The family soon settled down to their dinner, and after all was set for bed, she put me gingerly on the only table in the dingy one-room apartment. My only companion was the single candle that acted as a source of light in the room, with the snores coming from the sleeping figures breaking the silence.
It felt like only minutes after I had settled down into my own sleep, when I suddenly felt a hand grab me. I woke up groggily to stare into the mischievous eyes of Tunde. He had a smirk on his face as he looked at me, before moving to face the candle. He lifted me and teased the burning flame with a tip of me. The eager flame leaped at me and I felt the heat of the fire, but he quickly withdrew me just before the fire could touch me. He smiled happily to himself. This game continued for a while, with me closing my eyes in fear each time the fire came near.
And then, alas, he was a bit too slow and the fire singed my tip. I curled up in pain as Tunde stared in horror at what he had done. His gasp of fear must have woken his mother, because she started up from the bed, and upon seeing Tunde standing by the candle with me in his hand, she leaped up from her place on the mat and smacked him hard on the head for his mischief. He started crying, but a threat of a severe beating if he didn’t stop his noise put an end to that. Order was restored. I was put back in my place. I was damaged and I cried myself to sleep.

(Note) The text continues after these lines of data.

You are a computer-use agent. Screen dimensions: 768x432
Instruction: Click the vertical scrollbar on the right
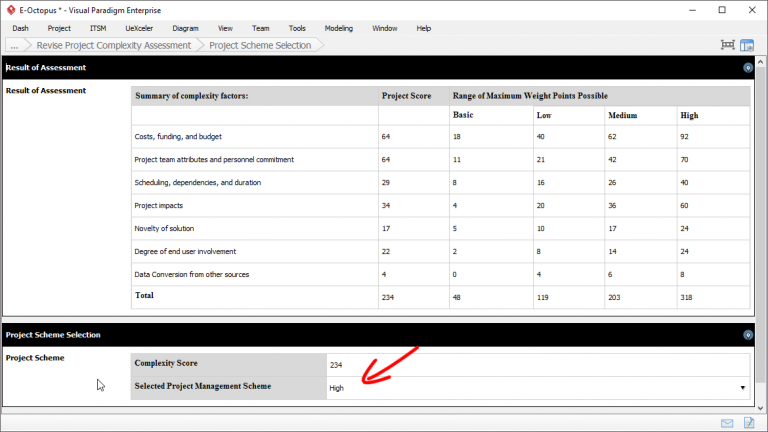point(761,230)
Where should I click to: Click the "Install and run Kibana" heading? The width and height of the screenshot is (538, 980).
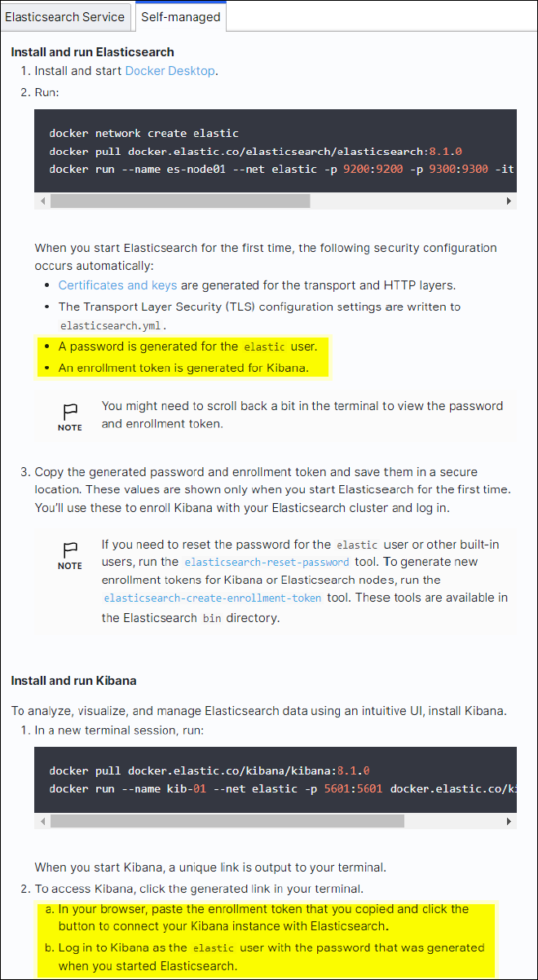click(73, 681)
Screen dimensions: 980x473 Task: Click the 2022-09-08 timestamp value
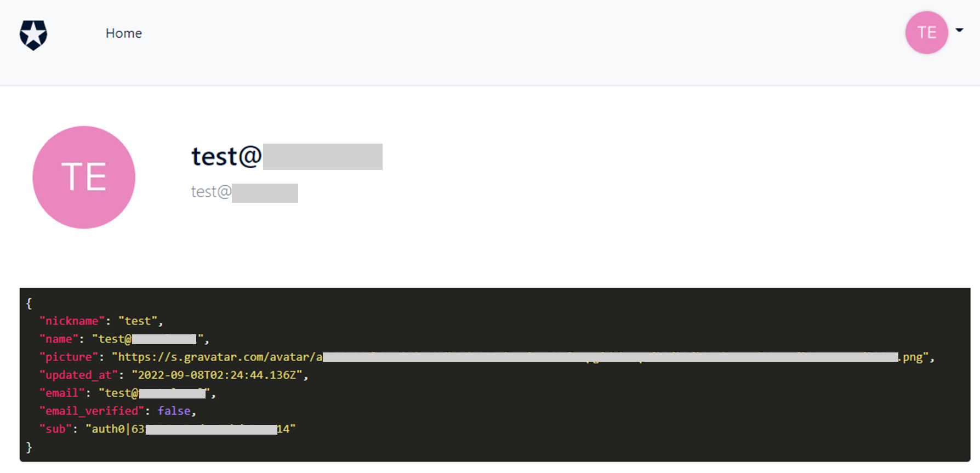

The next morning, the food vendor angrily told Tunde that as his punishment, he was to keep me but not to expect any meal in the house for that day. After apologizing to his mother for the previous night’s mischief, Tunde headed off to school with me safely tucked in his pocket. My appeal had quickly dwindled with the new burn scar on my body, and he didn’t hesitate to hand me over to the conductor as he paid his bus fare. The conductor looked at me suspiciously, and just to confirm my authenticity, he squeezed me and left me all wrinkled, before adding me to the midst of the other naira notes.
My stay with the conductor was however short-lived, as he soon handed me over to another passenger as change.
My new owner Bimbo is the one presently questioning her brother Funbi about my whereabouts and, for my sake, I really hope she doesn’t find me. I am tired and have been through enough as it is. She had dumped me unceremoniously in her room, and perhaps Mother Nature herself has seen that I have suffered enough; so she had been kind enough to send a gust of wind to blow me to this hiding place under this bed.
“Have you checked under the bed for your money?”
I quake in fear when I hear Funbi say those words. I hear the bed creak again as Bimbo gets off it and her shadow descends over me as she peers under the bed on bended knees.
“There it is!” she cries out happily as her fingers grab me. Another journey about to begin, I suppose. My life as a fifty naira note is apparently not yet over.